Check hostname when using SSL

[aniapte]

Issue: Redis client successfully creates SSL connections to AWS Elasticache redis server even though the hostname looks like "redis.example.com".
Expectation: SSL connection must fail because the AWS Elasticache server will return a ssl certificate issued to "*.example.ma443f.use1.cache.amazonaws.com"

We are using the connection pool like this

pool = redis.ConnectionPool(host=host, port=port, db=0,
                                  connection_class=redis.SSLConnection, ssl_cert_reqs='required',
                                  ssl_ca_certs=certfile, retry_on_timeout=True)

Note that ssl_cert_requs='requred' is set with the expectation that SSL and hostname check will be enforced.

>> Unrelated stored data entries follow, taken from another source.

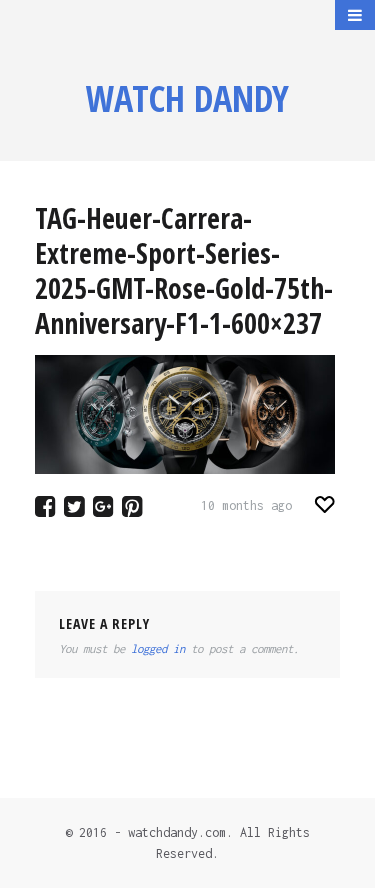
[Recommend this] (326, 504)
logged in (158, 648)
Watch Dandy (187, 98)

However the _connect method in redis/connection.py explicitly sets check_hostname to False.

def _connect(self):
     "Wrap the socket with SSL support"
     sock = super(SSLConnection, self)._connect()
     if hasattr(ssl, "create_default_context"):
         context = ssl.create_default_context()
         context.check_hostname = False
         context.verify_mode = self.cert_reqs
        ...

Why does it set check_hostname to False?

[andymccurdy]

I don't have a great answer for this as the code was added in a PR. One guess is that many users have created encrypted connections via tunnels and perhaps that kind of setup doesn't want hostname validation.

I've added an ssl_check_hostname option that specifies how to handle this. By default ssl_check_hostname=False to maintain backwards compatibility but you easy flip it to True for your use case.